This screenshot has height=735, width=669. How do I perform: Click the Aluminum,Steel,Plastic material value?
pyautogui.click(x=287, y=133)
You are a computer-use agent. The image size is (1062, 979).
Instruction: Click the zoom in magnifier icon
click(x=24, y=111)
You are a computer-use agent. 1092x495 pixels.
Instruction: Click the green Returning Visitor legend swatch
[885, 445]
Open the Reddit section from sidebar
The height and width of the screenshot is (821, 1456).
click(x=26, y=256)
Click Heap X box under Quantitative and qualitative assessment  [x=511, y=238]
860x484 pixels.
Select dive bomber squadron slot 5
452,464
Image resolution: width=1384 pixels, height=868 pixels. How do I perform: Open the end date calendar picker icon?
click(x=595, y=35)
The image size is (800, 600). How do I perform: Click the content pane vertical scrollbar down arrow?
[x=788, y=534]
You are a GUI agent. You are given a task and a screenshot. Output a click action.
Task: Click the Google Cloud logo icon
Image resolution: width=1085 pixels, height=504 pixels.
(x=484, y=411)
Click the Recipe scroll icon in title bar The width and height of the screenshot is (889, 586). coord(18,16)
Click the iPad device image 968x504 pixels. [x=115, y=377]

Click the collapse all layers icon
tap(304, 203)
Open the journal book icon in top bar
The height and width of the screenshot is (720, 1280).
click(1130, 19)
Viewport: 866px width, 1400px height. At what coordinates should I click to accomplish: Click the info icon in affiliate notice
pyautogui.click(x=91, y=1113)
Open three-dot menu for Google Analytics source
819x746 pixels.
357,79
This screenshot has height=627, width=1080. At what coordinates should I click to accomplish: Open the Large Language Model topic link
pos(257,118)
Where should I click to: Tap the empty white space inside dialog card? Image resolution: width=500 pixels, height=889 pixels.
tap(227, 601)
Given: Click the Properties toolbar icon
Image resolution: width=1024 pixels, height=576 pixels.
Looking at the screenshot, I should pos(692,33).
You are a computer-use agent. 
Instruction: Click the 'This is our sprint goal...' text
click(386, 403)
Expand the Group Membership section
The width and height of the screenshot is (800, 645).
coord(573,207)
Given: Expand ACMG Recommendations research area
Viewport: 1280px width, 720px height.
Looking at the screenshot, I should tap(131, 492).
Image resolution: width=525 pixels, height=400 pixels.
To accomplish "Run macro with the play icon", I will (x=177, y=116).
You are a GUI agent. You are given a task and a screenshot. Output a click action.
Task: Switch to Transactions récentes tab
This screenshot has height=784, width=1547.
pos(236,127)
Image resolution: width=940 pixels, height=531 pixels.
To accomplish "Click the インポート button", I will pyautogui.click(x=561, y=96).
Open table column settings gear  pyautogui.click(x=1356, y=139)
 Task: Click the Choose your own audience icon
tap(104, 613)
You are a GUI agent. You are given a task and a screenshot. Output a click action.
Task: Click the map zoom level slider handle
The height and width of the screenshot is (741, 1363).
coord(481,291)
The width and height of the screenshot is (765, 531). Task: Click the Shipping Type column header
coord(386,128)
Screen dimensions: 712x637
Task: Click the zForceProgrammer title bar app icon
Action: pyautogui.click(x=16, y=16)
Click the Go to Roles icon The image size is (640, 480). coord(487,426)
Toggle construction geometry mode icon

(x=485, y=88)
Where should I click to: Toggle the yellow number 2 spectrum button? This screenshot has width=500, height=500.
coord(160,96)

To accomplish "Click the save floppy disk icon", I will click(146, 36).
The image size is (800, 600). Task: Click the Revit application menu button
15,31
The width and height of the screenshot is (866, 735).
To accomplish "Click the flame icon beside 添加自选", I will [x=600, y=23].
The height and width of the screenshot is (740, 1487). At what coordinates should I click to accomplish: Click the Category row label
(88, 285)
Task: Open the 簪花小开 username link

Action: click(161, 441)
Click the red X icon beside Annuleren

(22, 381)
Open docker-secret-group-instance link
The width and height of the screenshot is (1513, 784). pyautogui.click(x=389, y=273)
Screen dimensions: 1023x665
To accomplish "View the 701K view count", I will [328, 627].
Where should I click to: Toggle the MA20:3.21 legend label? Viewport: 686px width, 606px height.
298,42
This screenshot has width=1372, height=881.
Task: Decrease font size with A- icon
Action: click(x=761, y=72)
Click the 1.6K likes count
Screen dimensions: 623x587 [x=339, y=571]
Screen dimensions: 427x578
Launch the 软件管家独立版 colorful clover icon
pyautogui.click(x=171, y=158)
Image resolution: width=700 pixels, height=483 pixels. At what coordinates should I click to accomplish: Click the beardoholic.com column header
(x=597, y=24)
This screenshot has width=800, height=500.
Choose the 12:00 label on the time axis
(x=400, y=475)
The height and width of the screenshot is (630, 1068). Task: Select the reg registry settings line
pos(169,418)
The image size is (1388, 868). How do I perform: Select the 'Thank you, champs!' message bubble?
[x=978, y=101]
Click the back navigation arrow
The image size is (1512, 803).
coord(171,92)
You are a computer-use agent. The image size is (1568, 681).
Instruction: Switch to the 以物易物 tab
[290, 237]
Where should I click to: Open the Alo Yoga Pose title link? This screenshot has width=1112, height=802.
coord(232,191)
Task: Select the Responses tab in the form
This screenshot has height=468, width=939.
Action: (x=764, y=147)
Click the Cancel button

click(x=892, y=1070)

------------

**Task to complete:** From the line containing "Screen dimensions: 427x578" down to the end of the listing above, return each line exactly as it appears and nothing more.

**Your response:**
Screen dimensions: 427x578
Launch the 软件管家独立版 colorful clover icon
pyautogui.click(x=171, y=158)
Image resolution: width=700 pixels, height=483 pixels. At what coordinates should I click to accomplish: Click the beardoholic.com column header
(x=597, y=24)
This screenshot has width=800, height=500.
Choose the 12:00 label on the time axis
(x=400, y=475)
The height and width of the screenshot is (630, 1068). Task: Select the reg registry settings line
pos(169,418)
The image size is (1388, 868). How do I perform: Select the 'Thank you, champs!' message bubble?
[x=978, y=101]
Click the back navigation arrow
The image size is (1512, 803).
coord(171,92)
You are a computer-use agent. The image size is (1568, 681).
Instruction: Switch to the 以物易物 tab
[290, 237]
Where should I click to: Open the Alo Yoga Pose title link? This screenshot has width=1112, height=802.
coord(232,191)
Task: Select the Responses tab in the form
This screenshot has height=468, width=939.
Action: (x=764, y=147)
Click the Cancel button

click(x=892, y=1070)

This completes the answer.